By Capt. Joe Kent
Earlier this year, the Texas Parks and Wildlife Department conducted scoping hearings around the state to present their ideas on long-term management of our fish stocks and to receive input from sportsmen on their views about changes in size and bag limits for certain fish.
While the stocks of our big three, flounder, reds and trout, currently are in good shape, biologists feel that long range planning needs to start in order to assure adequate stocks of that resource for future generations.
Of particular concern to the biologists is the forecasted future of the Galveston Bay Complex and the potential changes that lie ahead for that body of water.
The cause of the immediate concern is the reduction in quantity and quality of fresh water forecasted for Galveston Bay. With rising populations along the feeder rivers, water consumption will continue to increase thus reducing the amount flowing into the wetlands and bay itself. Of equal concern are the multiple treatments the water goes through before it reaches the coast. Each treatment process adds chemicals to the water and filters out nutrients.
One of the detriments to the reduced flow of water will be an increase in salinity levels through-out the complex. This will have an adverse effect on the wetlands.
Approximately 98% of all finfish and shellfish are dependent upon the wetlands either as part of their life cycle or as part of their food chain. This does not take into account the role of wetlands as part of the life cycles of waterfowl and other forms of life.
The marshes, swamps and other forms of wetlands offer a filtering effect for water and, through the filtering process, collect microscopic marine life that feeds the next layer in the food chain. The wetlands also are a buffer when hurricanes hit the coast and absorb part of the brunt of the storm before it reaches higher land.

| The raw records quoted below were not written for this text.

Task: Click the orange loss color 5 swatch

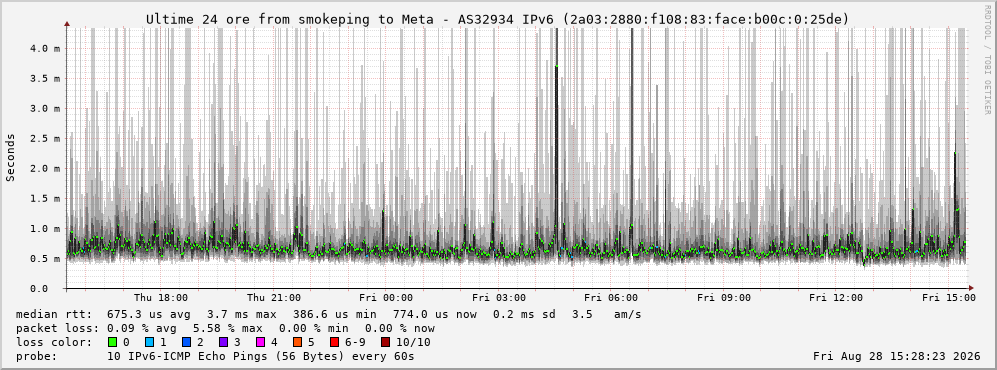Action: point(298,342)
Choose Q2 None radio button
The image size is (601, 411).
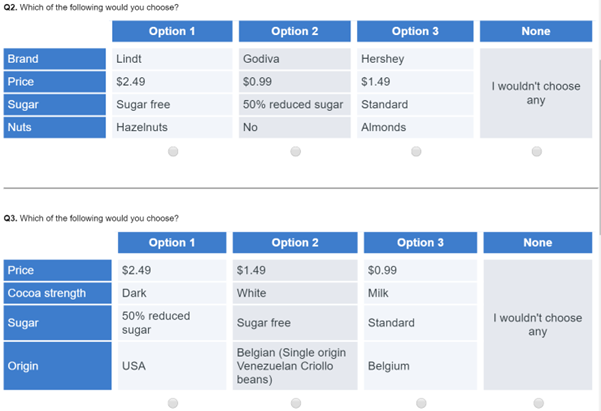(x=537, y=151)
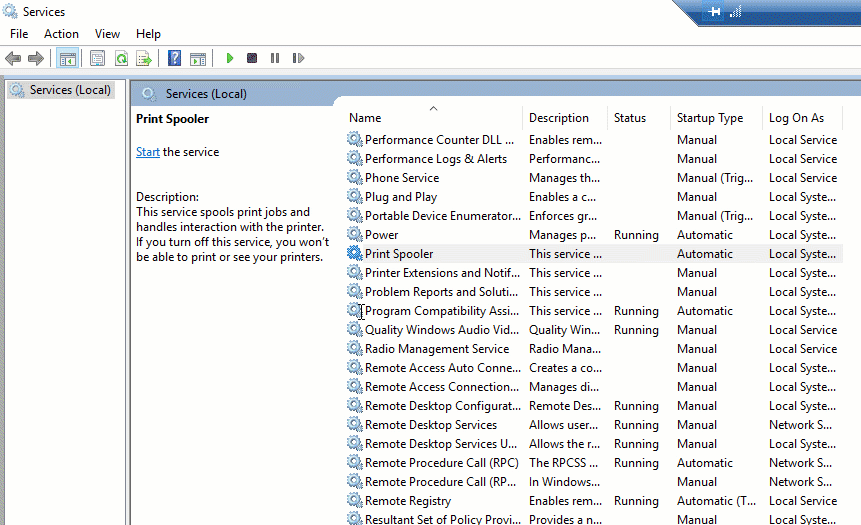Open the Action menu

[61, 34]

Last, but not least, the wetlands offer recreational aspects for fishermen, hunters and nature lovers, including bird watchers.
An increase in salinity along with less water will further reduce the ever shrinking acreage along the upper Texas Coast.

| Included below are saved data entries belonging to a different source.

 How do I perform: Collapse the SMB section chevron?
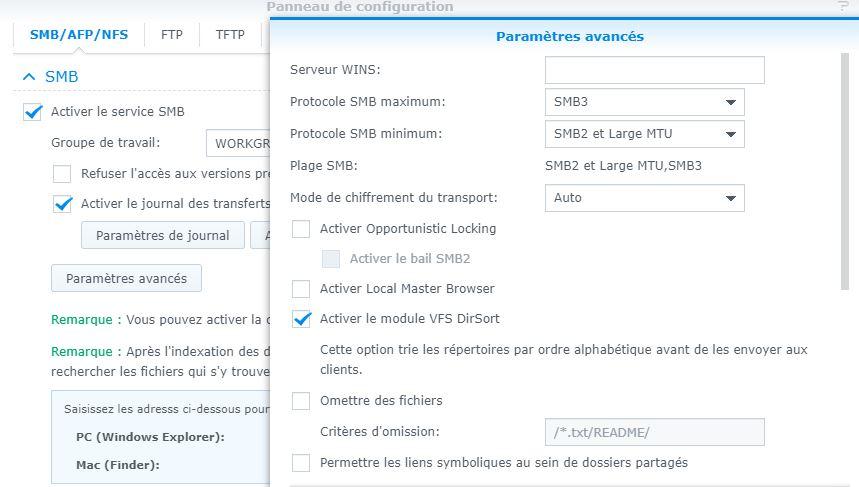tap(28, 77)
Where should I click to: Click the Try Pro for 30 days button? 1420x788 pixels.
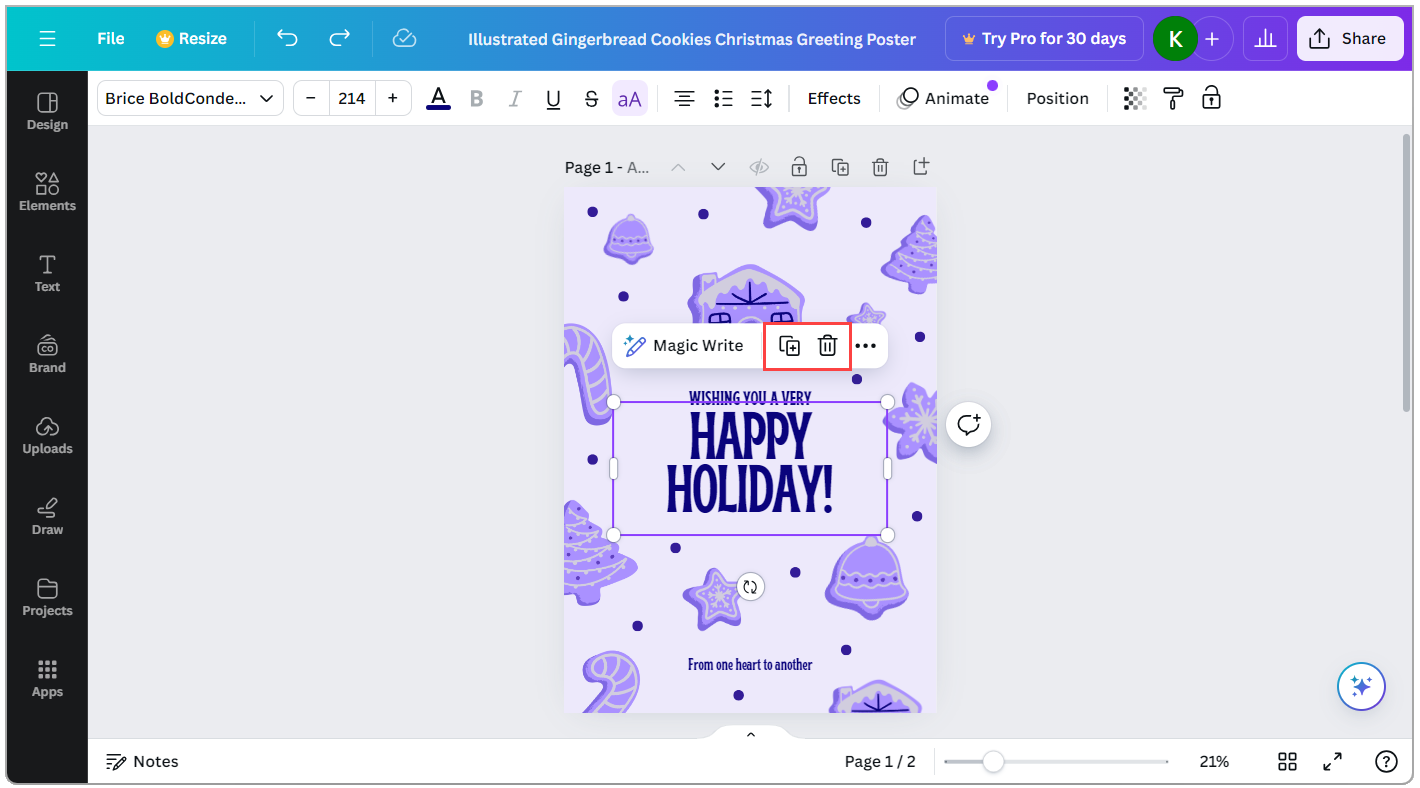pyautogui.click(x=1043, y=38)
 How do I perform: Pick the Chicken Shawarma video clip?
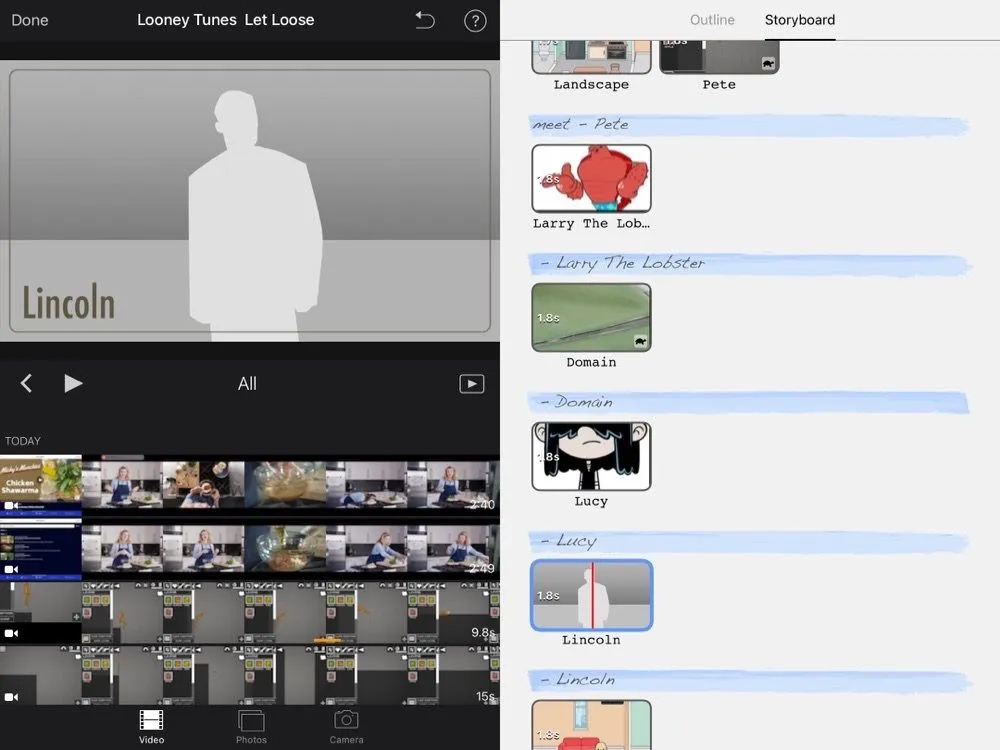[x=41, y=485]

So, what do biologists foresee will happen? During a visit with Lance Robinson and other personnel connected with the TPWD’s Dickinson Marine Lab we touched upon this topic.
First, Galveston Bay, unlike fresh water reservoirs, will retain its water levels due to tidal ebb and flow from the Gulf. The difference is going to be in higher salinity levels and less wetlands. So, how will this affect our fish?

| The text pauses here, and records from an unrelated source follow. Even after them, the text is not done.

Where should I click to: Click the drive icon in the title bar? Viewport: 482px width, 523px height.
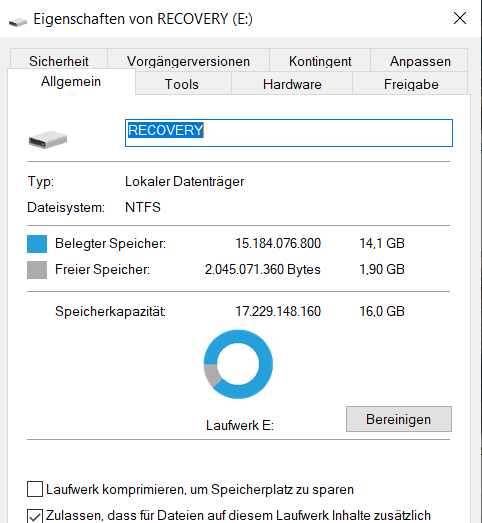(18, 22)
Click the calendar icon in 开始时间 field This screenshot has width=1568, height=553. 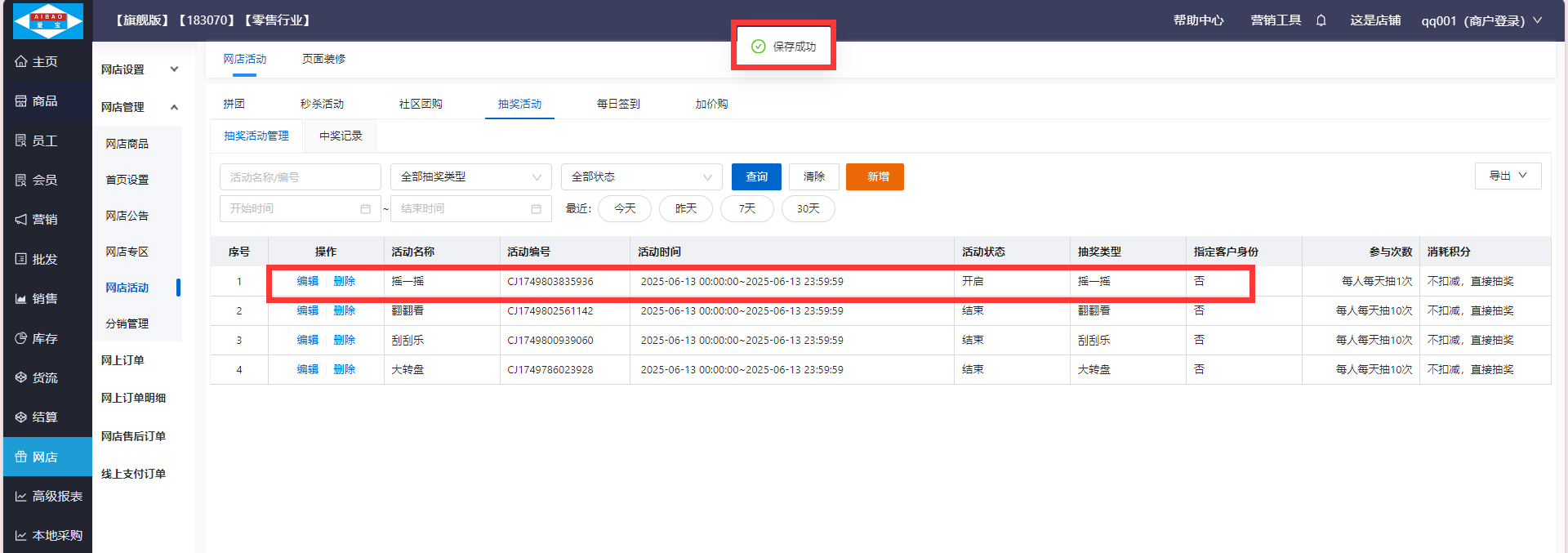365,209
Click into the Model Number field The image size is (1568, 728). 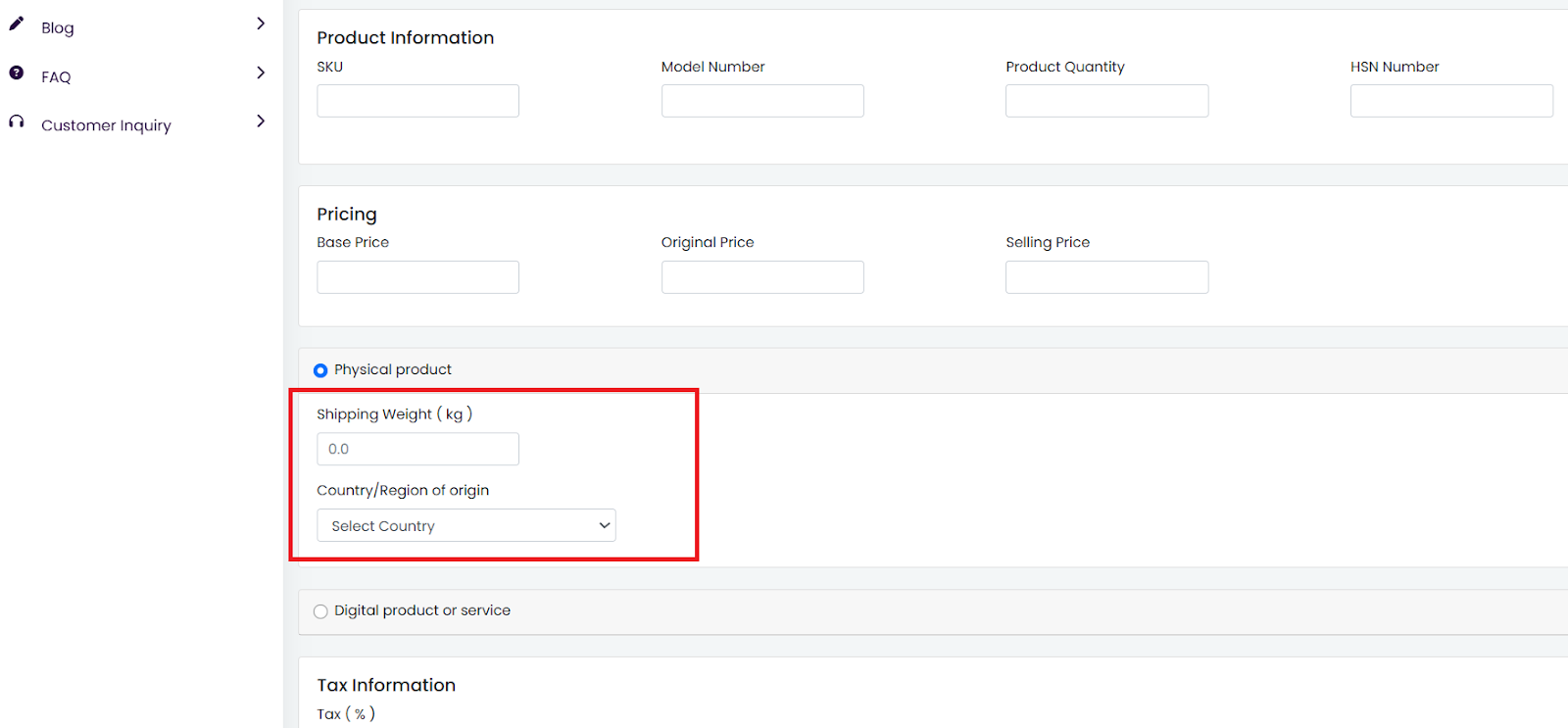(x=762, y=101)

It is foreseen that different species will begin appearing, much like the presence of mangrove snapper in the bays over the last three years. Mangroves are warm water fish and one of the first to be affected by cold weather.
During the 2012 light freeze along the coast mangroves or gray snapper as they also are called were the primary fish, besides bait fish, that were found floating after the cold spell. No significant kills of game fish occurred although speckled trout are close behind mangroves in their lack of cold water tolerance.
Beside mangroves, the higher than normal water temperatures attracted offshore fish such as gag grouper that were rarely seen in the bays in earlier years.
Another factor with potential fish changing effects is the proposed deepening of the Houston Ship Channel up to Pelican Island. The deeper channel from the Gulf of Mexico likely will bring in more species that are typically found offshore and add to the flow of Gulf waters into the bay.
So, what can we expect in the future? Change is about all that can be counted upon at this stage. Some fish will adapt while other will not and the survivors migrate to other areas.
All of this leads up to support of conservation efforts to protect our current stocks. Catch and release along with limited retention of fish is a practice all anglers are going to have to employ if we are interested in our future generations enjoying this sport.